RESEARCH IN PROGRESS SEMINAR SERIES
AT THE ROYAL ANTHROPOLOGICAL INSTITUTE
Friday 8 May, 4.30 pm
Mapping Labour and Work Ideologies in Contemporary rural India
Smita Yadav, University of Sussex
How do contemporary ethnographies of labour and work reveal the redundancy of traditional ways of understanding rural societies as in India? Historically speaking, village studies on India have traditionally tried to focus on the role of kinship, family, and caste institutions. Based on a year long fieldwork in a labour colony in central India, I study contemporary rural Indian which on the contrary shows an Indian village is extremely dynamic and is highly contested by the State and is shaped by the wider economy thus challenging this current tradition dominating Indian village studies. My study is on the Gonds, a tribal community in central India who are facing a threat to their traditional forms of living due to forest enclosures and restricted access creating unintended forms of social aspirations and desires for the Gonds’s families like care and social protection. Instead of the traditional views of protests and resistance to forest restrictions, the Gonds respond to these economic challenges by laboring in the informal economy and perform non-forest based livelihoods like road construction, migration, and home construction in the Indian cities and remain debt-free and independent to their extended kinship relations.

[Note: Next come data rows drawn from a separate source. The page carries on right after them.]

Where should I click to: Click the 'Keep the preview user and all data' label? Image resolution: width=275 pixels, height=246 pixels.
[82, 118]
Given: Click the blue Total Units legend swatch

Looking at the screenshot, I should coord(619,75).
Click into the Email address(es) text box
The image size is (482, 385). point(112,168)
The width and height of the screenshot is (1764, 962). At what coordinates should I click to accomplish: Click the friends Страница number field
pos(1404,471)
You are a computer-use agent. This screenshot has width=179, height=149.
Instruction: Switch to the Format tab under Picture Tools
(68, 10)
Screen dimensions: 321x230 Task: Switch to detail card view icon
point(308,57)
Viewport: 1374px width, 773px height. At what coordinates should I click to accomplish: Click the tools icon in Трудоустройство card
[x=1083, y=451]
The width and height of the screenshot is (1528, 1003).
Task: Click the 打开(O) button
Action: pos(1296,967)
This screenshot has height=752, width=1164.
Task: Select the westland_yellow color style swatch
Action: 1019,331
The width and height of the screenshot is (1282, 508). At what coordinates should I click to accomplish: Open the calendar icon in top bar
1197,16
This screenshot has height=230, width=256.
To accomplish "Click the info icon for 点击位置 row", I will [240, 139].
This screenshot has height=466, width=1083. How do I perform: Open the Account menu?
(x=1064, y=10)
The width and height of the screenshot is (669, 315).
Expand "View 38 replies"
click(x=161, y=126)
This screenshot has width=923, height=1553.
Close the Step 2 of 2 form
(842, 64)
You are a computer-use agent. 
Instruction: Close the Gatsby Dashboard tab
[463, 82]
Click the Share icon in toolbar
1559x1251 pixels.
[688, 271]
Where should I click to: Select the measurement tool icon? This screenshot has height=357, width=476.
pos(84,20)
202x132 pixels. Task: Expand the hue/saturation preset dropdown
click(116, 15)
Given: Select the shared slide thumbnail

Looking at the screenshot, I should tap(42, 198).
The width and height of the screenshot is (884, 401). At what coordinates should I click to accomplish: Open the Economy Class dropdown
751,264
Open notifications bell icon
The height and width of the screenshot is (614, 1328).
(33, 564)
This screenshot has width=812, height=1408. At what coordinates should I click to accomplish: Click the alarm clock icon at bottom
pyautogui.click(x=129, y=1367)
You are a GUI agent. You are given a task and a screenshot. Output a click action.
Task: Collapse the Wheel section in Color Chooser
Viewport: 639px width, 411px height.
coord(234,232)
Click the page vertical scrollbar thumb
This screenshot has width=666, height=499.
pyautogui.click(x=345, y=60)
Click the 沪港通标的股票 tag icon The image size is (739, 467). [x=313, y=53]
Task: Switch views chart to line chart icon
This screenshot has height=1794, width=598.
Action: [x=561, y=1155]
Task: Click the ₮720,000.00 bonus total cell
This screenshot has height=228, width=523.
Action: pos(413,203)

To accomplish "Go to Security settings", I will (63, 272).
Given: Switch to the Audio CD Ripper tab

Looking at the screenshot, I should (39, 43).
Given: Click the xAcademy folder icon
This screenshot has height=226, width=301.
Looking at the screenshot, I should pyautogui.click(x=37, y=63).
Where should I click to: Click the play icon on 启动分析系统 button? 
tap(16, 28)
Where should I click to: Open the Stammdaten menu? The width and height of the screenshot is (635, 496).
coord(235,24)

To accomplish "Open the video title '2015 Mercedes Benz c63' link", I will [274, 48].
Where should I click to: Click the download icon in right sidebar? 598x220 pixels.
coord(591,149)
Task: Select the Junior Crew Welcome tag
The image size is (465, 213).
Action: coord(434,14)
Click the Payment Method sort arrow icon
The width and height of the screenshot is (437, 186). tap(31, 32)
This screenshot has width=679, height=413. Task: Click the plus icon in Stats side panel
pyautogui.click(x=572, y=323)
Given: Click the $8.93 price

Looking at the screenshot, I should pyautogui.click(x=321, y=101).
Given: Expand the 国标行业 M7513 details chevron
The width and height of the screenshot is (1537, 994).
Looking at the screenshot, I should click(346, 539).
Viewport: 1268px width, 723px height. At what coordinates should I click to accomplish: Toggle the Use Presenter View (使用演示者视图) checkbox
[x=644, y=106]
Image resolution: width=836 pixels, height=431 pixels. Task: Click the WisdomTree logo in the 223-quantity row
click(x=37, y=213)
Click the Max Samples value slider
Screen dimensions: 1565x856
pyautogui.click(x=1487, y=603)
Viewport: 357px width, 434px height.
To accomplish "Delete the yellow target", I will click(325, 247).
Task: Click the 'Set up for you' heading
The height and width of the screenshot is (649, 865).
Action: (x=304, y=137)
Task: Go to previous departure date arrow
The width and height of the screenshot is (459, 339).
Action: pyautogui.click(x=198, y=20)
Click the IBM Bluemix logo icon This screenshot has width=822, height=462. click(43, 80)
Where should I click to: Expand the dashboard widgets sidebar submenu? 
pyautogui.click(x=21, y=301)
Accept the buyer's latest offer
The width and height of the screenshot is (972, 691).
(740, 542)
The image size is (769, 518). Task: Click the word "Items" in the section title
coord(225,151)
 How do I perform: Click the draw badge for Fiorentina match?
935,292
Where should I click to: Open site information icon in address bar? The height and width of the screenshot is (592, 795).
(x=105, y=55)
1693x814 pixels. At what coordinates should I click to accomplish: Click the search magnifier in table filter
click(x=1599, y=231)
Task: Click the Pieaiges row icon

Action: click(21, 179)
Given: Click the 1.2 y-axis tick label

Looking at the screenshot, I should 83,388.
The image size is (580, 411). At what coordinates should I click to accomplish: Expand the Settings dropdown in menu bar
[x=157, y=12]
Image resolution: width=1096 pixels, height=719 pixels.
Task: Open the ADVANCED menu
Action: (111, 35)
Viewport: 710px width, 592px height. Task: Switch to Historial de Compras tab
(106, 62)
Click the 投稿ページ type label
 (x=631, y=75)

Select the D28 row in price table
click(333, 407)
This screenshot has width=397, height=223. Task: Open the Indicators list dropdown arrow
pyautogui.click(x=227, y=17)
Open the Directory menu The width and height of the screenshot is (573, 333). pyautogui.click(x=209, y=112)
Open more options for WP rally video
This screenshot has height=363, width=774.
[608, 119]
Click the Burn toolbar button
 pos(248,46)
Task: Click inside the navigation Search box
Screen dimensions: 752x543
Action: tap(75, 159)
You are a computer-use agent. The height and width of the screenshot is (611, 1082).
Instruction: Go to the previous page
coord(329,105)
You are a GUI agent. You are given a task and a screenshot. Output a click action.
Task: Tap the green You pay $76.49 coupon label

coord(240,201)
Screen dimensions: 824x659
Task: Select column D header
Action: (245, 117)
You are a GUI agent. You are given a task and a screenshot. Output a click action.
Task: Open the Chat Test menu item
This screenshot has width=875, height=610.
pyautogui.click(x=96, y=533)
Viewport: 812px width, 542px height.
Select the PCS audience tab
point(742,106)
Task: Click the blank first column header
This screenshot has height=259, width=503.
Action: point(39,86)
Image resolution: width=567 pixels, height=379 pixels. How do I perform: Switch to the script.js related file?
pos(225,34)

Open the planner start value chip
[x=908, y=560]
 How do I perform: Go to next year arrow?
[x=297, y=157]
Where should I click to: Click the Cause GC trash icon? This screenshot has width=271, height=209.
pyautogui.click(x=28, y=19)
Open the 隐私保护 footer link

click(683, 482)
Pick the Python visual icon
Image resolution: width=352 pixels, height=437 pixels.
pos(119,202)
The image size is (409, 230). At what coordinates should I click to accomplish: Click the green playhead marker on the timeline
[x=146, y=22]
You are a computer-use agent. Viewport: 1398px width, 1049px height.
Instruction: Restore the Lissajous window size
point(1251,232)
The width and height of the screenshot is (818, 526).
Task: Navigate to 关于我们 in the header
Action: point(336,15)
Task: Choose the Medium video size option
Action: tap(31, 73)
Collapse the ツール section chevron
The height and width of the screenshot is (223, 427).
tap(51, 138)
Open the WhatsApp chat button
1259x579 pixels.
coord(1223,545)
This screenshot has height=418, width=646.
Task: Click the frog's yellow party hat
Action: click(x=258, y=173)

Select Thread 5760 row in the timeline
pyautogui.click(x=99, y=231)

In this paper, using the case-study of Gonds households, I intend to show how increasingly important it is for anthropologists studying India to be aware of such dynamic working lives of vulnerable populations like Gonds which is reshaping their relation with the neoliberal Indian state. It demands the need to go beyond family, kinship, and other social categories and instead, focus on the relation of vulnerable populations with the informal economy.